Im Kampf um das “Tausendjährige Reich” haben die
Deutschen … nie darüber nachgedacht, was sie taten, haben sich nie gefragt, ob das, was sie taten, falsch sein könnte.
Die Spanier haben auch nie innegehalten und nachgedacht. Im Laufe der Geschichte haben Gruppen, die geplündert haben — wie die amerikanischen Bergleute in Kalifornien und das amerikanische Militär in den nördlichen Great Plains — nie darüber nachgedacht. Sie bauten utopische Ideologien auf, die sie vor ihrem Gewissen schützten.
Das gilt natürlich genauso für die Utopie der “klassenlosen Gesellschaft”, wie sie Marx verkündete. Auch hier gehen die Opferzahlen auf dem Weg dahin in Russland (Stalin), China (Mao) oder Kambodscha (Pol Pot) in die Millionen.
Auf dem Weg in eine gloriose, freudvolle Zukunft gilt es vorerst, den “Feind” zu eliminieren: bei den Nationalsozialisten die Juden, bei den Kommunisten die “bürgerliche Klasse”.

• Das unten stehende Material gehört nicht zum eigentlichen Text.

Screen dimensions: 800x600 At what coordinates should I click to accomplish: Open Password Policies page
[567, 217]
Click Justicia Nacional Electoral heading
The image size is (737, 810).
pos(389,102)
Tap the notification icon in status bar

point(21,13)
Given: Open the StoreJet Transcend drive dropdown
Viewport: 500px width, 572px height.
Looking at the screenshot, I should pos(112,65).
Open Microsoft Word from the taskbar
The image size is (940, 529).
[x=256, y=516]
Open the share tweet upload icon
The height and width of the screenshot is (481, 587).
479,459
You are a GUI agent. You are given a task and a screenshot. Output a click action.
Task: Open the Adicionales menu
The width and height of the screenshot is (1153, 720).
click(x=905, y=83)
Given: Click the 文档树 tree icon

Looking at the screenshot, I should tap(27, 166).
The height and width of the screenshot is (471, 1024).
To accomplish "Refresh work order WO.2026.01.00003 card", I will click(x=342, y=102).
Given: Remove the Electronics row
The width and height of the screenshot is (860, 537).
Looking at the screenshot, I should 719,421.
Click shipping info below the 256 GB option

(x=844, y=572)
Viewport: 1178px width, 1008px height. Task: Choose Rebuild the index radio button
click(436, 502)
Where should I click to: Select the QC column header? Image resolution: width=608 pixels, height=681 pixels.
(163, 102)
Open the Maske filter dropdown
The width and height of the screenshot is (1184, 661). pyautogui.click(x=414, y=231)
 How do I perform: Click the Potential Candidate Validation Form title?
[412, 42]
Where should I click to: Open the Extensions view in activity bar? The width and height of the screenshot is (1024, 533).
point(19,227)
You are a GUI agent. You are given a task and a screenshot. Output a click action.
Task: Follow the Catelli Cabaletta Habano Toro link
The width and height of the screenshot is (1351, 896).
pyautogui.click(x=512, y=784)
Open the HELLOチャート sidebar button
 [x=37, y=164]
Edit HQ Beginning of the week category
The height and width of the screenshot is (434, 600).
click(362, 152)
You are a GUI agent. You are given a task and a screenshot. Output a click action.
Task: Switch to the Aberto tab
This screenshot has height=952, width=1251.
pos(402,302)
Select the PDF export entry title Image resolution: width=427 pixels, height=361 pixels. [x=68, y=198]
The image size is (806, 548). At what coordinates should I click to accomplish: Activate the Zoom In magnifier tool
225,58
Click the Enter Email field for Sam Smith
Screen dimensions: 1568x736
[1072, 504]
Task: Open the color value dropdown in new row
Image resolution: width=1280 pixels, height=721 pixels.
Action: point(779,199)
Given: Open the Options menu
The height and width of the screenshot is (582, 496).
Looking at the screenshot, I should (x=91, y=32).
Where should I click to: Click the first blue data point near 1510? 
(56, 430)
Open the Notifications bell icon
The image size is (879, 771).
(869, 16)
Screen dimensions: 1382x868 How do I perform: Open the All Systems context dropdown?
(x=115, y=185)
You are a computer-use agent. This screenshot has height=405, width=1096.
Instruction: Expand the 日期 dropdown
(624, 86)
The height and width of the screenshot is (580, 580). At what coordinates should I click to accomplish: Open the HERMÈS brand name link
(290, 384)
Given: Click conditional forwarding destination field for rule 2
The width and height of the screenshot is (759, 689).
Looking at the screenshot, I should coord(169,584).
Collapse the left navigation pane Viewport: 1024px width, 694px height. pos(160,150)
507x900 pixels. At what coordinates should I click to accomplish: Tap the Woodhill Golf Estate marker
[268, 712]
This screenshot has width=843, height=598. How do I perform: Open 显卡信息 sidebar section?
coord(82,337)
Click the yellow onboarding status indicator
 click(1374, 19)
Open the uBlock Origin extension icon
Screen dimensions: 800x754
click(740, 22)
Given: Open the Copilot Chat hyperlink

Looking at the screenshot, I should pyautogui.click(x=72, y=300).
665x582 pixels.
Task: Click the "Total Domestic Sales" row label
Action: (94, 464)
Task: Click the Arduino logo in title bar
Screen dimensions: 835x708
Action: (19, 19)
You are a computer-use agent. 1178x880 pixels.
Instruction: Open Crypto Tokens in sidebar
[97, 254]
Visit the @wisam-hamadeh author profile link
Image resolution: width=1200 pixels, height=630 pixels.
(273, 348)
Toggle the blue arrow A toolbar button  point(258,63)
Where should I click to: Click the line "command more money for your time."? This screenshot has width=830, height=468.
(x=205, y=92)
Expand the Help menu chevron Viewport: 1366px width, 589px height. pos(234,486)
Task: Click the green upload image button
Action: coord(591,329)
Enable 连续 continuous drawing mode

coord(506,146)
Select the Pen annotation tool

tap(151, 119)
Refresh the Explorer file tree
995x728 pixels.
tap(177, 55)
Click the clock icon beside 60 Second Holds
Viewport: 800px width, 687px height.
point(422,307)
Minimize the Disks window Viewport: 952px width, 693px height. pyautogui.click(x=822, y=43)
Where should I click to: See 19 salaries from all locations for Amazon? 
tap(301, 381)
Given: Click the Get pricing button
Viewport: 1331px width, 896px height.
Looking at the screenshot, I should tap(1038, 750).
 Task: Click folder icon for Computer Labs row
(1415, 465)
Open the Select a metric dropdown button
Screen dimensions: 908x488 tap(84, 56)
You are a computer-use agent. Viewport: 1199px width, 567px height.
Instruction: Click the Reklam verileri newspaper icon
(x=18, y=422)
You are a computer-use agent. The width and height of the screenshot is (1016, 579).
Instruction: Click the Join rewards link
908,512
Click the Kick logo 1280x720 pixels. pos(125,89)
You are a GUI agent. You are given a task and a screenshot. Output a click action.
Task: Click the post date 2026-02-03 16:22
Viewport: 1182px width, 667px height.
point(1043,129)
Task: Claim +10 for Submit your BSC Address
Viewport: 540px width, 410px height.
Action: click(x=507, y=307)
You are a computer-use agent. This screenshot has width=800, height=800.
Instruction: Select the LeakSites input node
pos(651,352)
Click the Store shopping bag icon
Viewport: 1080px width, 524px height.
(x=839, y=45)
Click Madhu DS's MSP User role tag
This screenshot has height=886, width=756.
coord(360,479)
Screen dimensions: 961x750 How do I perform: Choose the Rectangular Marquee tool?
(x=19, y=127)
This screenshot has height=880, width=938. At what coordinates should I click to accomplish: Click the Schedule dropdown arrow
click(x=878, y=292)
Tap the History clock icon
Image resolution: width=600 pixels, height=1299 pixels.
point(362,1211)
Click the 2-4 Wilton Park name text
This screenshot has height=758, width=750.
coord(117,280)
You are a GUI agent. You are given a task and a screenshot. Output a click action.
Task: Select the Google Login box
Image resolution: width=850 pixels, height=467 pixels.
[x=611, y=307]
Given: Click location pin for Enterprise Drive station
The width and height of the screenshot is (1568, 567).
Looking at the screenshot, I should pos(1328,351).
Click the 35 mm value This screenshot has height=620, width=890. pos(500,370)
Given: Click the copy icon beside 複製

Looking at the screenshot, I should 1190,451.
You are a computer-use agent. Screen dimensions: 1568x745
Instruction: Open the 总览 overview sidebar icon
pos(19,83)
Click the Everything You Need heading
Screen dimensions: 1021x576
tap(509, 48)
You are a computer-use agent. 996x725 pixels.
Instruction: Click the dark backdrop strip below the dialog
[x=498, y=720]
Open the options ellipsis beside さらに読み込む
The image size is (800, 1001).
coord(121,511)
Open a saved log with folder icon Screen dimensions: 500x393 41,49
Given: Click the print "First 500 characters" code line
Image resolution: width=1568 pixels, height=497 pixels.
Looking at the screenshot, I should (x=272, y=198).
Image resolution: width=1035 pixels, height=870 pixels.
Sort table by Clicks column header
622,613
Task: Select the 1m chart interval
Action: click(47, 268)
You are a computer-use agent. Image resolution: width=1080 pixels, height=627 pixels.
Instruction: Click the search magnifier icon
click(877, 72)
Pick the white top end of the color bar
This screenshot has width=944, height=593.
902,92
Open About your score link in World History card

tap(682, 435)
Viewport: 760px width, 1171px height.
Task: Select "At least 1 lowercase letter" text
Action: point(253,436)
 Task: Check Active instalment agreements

Der indianische Historiker Jack Forbes seinerseits sieht die Hauptursache für all das Elend, das der “westliche Weg” über indigene Völker auf allen Kontinenten gebracht hat, in der “Wetiko”-Seuche, die unerkannt unter uns Weissen wütet:
Forbes’ Weltanschauung geht hart mit der westlichen Zivilisation ins Gericht. Seiner schonungslosen Analyse zufolge ist die Geschichte der Europäer untrennbar mit der Faszination für das Böse verbunden, die er als „Mátchi-Syndrom“ (Cree-Dialekt für teuflische Verdorbenheit) bezeichnete. Dies führe zu einem Mangel an Empathie und in logischer Konsequenz zu Egoismus, Habgier und Gewalt. Der Imperialismus habe diese Charaktereigenschaft weltweit verbreitet, so dass man von der größten Seuche der Menschheit sprechen könne, der „Wétiko-Psychose“ .…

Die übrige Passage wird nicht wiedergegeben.